The Stornoway Gazette and its sister newspapers have been sold to a new owner, JPIMedia

JPIMedia was set up by the debt holders to the Johnston Press group - the financially troubled parent company of the Gazette, Scotsman, i newspaper  and over 200 regional titles.

As part of the rescue deal, lenders have restructured its £220 million debt.

That takes the money owed down to £85 million with the repayment deadline extended from next summer to December 2023.

Additionally, the bondholders have provided £35 million of new money as fresh investment for the business.

JPIMedia said the acquisition safeguards the future of the newspapers.

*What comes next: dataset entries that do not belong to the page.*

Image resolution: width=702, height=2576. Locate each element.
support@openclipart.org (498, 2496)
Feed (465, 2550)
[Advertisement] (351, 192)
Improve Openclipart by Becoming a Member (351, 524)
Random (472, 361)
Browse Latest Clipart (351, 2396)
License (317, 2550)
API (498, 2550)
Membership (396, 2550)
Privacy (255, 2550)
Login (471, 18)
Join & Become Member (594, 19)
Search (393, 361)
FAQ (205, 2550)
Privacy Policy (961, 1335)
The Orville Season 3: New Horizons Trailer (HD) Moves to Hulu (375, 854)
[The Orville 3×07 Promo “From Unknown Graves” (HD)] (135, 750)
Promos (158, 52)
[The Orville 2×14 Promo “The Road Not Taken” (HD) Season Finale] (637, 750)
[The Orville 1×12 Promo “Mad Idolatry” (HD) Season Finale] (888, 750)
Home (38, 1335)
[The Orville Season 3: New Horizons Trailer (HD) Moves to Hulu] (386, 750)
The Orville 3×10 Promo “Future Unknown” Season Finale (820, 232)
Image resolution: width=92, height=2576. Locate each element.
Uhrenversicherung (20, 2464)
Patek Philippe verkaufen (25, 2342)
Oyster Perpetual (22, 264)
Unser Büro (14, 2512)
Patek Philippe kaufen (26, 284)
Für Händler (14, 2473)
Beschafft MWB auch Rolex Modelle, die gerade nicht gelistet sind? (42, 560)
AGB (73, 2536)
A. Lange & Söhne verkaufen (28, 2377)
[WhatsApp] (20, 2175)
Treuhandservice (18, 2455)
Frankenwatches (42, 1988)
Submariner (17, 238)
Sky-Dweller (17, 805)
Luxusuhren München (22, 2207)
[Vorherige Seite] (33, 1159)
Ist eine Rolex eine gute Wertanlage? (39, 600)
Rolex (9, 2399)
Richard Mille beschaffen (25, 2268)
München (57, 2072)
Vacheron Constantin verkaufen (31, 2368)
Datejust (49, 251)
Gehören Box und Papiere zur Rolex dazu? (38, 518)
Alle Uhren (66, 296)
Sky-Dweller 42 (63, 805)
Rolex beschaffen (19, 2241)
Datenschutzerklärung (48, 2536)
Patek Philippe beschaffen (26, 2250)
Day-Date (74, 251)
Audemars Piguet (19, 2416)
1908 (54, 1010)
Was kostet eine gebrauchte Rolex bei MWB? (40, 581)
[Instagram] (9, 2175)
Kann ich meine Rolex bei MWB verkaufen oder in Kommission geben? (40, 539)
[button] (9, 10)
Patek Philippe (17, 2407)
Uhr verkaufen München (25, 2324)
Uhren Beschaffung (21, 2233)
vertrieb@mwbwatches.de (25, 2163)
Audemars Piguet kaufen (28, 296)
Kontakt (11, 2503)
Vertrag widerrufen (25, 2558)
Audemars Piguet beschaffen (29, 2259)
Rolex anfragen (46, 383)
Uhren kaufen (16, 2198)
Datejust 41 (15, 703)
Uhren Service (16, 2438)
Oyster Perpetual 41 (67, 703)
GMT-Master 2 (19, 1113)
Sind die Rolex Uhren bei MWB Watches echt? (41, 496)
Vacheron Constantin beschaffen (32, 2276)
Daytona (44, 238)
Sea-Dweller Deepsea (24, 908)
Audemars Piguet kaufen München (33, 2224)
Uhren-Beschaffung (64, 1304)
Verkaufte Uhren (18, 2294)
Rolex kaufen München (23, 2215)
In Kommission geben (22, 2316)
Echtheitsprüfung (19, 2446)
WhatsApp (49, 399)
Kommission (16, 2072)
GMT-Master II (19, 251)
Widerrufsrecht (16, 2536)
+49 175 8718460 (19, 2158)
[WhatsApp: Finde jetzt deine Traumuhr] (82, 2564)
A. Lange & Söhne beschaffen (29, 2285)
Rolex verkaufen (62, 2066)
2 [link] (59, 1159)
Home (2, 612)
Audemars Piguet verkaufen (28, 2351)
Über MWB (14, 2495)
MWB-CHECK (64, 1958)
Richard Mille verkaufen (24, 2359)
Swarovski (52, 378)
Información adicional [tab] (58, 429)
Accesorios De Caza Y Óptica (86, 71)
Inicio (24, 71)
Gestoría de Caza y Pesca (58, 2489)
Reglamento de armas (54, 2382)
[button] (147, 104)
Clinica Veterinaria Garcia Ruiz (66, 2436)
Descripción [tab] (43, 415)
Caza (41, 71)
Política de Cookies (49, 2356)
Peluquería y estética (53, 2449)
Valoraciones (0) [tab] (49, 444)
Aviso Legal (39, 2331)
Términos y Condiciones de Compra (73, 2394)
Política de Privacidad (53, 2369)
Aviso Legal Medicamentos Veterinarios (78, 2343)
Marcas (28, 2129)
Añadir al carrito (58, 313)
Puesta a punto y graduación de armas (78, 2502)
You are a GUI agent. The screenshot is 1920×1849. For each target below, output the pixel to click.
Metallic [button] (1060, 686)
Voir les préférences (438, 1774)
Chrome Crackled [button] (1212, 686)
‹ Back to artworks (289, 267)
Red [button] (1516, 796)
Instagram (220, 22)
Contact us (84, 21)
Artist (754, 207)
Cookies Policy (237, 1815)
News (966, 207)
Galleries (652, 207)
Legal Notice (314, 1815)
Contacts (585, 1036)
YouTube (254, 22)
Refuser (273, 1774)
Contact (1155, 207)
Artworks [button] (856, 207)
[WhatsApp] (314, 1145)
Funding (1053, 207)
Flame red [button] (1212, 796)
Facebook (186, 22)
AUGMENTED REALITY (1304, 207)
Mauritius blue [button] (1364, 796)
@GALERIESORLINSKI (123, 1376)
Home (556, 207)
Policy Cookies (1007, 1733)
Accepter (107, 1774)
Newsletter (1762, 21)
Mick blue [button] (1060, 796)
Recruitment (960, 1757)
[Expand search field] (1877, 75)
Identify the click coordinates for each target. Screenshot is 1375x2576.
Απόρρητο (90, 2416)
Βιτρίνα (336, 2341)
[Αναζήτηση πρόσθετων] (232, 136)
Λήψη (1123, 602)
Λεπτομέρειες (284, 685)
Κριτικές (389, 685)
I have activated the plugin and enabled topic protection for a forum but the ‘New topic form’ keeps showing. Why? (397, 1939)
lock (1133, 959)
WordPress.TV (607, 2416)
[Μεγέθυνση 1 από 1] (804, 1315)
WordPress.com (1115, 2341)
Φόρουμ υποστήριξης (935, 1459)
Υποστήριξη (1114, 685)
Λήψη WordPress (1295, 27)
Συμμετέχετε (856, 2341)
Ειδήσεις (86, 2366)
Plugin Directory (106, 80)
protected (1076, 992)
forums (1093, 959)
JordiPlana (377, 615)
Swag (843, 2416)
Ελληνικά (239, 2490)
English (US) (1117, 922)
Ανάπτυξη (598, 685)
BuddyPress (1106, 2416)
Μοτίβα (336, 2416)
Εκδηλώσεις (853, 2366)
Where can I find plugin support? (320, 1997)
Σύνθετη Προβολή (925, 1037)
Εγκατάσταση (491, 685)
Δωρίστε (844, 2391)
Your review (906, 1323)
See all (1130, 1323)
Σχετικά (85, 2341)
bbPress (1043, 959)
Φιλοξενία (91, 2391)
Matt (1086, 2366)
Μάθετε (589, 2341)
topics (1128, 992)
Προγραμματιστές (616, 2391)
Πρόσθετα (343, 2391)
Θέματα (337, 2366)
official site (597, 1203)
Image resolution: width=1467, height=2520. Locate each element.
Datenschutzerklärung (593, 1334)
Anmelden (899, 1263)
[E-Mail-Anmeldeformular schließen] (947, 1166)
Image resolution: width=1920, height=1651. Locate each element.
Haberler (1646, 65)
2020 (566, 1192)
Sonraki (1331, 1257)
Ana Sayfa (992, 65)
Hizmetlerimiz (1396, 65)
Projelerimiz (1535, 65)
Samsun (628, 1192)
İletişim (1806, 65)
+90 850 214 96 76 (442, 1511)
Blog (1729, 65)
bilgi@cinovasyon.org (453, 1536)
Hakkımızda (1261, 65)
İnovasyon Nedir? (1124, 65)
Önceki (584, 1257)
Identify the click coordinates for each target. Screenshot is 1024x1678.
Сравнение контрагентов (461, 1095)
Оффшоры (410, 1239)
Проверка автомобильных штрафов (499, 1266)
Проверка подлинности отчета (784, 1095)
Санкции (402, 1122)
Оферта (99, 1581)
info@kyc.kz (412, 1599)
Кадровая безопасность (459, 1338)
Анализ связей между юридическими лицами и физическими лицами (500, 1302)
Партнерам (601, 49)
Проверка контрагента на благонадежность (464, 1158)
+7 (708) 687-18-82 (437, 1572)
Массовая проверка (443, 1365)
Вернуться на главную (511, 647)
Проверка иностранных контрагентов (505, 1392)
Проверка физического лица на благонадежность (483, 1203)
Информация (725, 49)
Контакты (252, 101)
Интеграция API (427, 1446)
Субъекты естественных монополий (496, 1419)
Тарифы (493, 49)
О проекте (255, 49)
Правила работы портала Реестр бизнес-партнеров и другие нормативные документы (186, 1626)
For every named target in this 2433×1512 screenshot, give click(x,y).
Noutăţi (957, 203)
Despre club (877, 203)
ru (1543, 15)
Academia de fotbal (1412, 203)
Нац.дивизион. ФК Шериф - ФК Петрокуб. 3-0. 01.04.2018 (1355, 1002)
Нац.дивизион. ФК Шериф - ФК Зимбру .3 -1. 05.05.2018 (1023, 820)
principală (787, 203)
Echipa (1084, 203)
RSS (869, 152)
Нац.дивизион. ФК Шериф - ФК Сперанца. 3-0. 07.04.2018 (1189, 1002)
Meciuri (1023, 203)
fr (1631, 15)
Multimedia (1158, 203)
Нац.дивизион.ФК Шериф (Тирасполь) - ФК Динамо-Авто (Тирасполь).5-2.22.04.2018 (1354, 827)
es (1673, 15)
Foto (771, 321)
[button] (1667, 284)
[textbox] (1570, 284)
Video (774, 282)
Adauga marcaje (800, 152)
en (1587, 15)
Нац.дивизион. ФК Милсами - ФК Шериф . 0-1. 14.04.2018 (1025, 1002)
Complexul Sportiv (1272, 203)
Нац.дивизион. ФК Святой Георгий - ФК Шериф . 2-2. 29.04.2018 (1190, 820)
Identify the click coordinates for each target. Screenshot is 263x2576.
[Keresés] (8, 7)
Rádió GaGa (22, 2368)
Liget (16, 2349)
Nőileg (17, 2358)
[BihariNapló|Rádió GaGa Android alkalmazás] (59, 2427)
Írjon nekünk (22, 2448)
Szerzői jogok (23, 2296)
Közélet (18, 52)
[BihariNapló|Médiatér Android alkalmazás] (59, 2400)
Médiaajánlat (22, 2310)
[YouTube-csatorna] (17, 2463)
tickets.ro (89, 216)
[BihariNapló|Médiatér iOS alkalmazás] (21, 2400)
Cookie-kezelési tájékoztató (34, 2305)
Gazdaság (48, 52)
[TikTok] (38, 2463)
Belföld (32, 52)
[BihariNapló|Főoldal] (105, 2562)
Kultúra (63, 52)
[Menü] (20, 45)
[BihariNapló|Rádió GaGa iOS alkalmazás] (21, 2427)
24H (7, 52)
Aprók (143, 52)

Johnson Press’s businesses and assets have been sold to JPIMedia, following the court appointment of administrators to the group companies earlier today.

 

JPIMedia’s said the new owners “recognise the vital role that local and regional media plays in the communities they serve and remain committed to protecting and enhancing the value of the business in the future.”

 

David King, the former chief executive officer of the group, becomes chief executive of JPIMedia.

Mr King said: “The sale of the business to JPIMedia is an important one for the Johnston Press businesses as it ensures that operations can continue as normal, with employees’ rights maintained, suppliers paid, and newspapers printed.

“We will focus on ensuring the group’s titles continue to publish the high-quality journalism we are known for and which has never been more important.

“I look forward to working with JPIMedia to assess and implement the opportunities available to us in the future, underpinned by a stronger balance sheet.”

John Ensall, director of JPIMedia said: “In the absence of another financial solution being available for the business, we are pleased to have reached this agreement to acquire Johnston Press, to protect the value of the business, preserve jobs and allow for the uninterrupted publication of its websites and newspapers.

“As part of this transaction we have reduced the level of net debt very significantly and invested £35 million to put the business in a far stronger financial position.

“We look forward to working with the management team as they embark on the next chapter in Johnston Press’s story in the media sector, with the resources to support local and national journalism and embrace the digital future.”

An assessment period has been triggered for the employees on the defined-benefit pension scheme.

The firm told staff they should “turn up for work as normal” on Monday as the newspapers and websites will continue to be published as usual.